======== PROVIDED INFORMATION
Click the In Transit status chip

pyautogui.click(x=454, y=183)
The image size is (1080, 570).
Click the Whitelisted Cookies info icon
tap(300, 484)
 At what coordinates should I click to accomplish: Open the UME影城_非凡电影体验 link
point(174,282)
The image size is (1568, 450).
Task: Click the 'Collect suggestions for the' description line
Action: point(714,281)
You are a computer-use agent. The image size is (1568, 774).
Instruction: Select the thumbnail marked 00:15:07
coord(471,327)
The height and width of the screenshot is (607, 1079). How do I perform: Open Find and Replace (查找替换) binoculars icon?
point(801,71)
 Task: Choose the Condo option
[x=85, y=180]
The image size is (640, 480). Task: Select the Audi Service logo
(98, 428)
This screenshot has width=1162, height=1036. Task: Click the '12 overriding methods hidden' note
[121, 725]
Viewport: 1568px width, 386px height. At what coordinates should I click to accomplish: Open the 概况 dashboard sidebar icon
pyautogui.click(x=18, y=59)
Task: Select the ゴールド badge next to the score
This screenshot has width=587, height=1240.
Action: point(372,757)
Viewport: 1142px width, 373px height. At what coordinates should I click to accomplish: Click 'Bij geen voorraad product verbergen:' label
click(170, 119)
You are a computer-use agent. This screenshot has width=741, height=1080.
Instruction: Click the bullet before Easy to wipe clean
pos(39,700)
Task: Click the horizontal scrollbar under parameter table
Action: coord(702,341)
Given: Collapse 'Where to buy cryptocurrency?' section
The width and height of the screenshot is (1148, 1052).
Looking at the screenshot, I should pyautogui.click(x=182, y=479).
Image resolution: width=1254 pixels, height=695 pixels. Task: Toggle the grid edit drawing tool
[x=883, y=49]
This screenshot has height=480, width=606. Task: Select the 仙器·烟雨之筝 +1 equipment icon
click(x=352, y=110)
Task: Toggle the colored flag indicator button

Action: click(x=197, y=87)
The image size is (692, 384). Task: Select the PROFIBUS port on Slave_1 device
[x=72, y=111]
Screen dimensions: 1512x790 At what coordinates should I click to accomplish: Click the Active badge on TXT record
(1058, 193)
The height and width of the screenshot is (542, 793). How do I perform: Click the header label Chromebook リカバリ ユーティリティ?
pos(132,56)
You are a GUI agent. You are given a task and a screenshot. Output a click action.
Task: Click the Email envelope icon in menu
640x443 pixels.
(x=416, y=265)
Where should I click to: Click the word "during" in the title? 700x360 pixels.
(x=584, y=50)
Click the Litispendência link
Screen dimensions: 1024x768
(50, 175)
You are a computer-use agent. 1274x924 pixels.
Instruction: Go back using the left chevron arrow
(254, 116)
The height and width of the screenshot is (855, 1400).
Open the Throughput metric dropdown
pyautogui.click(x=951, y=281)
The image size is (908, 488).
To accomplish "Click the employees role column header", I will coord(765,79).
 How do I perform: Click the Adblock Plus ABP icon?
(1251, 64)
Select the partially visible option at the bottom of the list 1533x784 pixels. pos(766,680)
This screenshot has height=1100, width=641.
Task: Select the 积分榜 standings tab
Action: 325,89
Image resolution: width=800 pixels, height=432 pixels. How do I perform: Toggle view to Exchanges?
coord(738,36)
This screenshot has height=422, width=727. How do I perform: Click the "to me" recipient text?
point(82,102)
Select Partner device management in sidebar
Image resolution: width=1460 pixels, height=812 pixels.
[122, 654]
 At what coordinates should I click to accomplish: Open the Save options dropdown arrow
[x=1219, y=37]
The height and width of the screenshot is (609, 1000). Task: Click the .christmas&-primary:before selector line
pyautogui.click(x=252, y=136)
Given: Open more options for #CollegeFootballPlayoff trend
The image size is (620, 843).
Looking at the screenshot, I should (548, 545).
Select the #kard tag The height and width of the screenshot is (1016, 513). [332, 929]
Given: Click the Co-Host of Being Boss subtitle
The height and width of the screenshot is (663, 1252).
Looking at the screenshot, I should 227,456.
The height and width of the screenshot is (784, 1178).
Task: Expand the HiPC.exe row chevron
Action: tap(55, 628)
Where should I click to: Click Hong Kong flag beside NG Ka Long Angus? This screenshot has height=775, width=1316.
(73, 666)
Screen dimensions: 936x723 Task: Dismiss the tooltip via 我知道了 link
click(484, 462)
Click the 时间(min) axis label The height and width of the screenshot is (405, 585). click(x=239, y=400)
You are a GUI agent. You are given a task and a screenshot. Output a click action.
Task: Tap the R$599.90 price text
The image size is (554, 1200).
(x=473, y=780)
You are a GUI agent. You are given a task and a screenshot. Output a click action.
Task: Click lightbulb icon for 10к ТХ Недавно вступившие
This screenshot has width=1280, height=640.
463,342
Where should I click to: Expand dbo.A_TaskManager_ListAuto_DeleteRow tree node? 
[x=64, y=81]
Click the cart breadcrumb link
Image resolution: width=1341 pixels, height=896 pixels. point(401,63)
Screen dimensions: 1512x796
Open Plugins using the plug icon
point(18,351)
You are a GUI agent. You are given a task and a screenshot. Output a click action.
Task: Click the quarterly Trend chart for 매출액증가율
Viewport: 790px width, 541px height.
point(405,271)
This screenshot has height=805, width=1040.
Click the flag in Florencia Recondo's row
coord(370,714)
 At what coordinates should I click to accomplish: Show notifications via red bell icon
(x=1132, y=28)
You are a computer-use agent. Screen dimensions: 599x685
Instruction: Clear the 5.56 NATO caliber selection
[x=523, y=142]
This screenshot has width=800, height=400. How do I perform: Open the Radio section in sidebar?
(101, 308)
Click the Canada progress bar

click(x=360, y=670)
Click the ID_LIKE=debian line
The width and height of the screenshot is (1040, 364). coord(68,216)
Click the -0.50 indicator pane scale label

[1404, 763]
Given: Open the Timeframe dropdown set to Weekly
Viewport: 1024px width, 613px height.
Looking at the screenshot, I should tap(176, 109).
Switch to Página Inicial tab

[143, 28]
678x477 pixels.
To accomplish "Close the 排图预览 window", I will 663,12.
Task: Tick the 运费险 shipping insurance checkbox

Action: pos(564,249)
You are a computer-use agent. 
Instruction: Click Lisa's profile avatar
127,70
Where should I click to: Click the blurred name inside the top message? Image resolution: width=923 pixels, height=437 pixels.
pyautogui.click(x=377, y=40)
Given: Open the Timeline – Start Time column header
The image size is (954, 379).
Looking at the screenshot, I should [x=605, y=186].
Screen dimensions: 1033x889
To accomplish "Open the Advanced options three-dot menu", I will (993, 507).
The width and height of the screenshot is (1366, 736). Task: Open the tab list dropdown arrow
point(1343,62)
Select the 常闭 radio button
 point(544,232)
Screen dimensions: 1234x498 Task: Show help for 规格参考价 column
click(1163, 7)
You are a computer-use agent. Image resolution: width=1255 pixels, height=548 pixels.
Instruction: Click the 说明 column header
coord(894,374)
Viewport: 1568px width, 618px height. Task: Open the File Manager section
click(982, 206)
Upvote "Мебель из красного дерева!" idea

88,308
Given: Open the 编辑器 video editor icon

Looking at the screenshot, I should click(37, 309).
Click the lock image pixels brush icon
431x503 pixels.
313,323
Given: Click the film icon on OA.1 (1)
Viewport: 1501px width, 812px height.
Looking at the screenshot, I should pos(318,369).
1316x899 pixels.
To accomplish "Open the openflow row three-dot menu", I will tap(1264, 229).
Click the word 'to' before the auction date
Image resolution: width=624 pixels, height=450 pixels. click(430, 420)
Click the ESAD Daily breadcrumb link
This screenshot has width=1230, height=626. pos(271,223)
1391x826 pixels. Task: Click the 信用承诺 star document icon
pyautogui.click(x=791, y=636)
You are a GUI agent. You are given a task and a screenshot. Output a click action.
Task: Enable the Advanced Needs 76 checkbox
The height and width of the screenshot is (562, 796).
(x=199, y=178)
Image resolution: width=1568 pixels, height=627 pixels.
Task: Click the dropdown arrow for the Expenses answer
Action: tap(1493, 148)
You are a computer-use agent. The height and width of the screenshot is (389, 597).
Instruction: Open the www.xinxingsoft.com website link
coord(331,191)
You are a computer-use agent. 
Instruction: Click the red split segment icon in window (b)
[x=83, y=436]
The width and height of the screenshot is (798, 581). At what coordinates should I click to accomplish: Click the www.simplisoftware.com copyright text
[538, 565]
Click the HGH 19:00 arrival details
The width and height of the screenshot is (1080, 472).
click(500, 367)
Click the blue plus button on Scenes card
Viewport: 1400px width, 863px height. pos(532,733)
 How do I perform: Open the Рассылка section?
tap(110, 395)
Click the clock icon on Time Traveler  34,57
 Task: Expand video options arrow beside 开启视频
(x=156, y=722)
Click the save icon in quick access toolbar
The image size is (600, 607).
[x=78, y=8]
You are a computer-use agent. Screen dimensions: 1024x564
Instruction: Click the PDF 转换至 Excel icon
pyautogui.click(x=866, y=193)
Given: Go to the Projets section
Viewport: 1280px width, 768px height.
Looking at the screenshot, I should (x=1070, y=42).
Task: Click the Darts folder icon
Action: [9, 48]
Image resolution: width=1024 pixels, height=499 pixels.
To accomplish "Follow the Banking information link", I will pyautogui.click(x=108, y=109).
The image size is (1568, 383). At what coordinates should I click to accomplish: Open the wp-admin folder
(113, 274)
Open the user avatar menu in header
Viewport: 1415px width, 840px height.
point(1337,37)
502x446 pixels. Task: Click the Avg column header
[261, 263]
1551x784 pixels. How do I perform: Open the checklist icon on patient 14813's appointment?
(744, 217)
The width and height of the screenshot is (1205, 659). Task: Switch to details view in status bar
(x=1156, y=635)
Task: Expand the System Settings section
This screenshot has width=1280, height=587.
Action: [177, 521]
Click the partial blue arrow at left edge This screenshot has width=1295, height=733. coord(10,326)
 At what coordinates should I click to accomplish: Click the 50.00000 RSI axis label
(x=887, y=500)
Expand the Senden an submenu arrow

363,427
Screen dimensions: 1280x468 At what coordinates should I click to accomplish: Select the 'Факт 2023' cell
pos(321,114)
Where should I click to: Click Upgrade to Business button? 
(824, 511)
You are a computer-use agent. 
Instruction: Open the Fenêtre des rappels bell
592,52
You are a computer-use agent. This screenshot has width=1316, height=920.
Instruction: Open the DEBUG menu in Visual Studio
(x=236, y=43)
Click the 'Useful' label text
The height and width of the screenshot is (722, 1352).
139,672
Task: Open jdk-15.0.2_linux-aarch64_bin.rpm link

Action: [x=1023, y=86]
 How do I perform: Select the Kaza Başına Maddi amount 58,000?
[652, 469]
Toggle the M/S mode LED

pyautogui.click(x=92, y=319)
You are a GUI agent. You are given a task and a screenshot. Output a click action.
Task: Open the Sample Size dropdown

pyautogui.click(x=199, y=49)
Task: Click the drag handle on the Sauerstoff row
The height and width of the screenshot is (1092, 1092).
================
PROBLEM DETAILS – Collect every line from the records above that contains the word "three".

EXERCISE RESPONSE –
To accomplish "Open the Advanced options three-dot menu", I will (993, 507).
To accomplish "Open the openflow row three-dot menu", I will tap(1264, 229).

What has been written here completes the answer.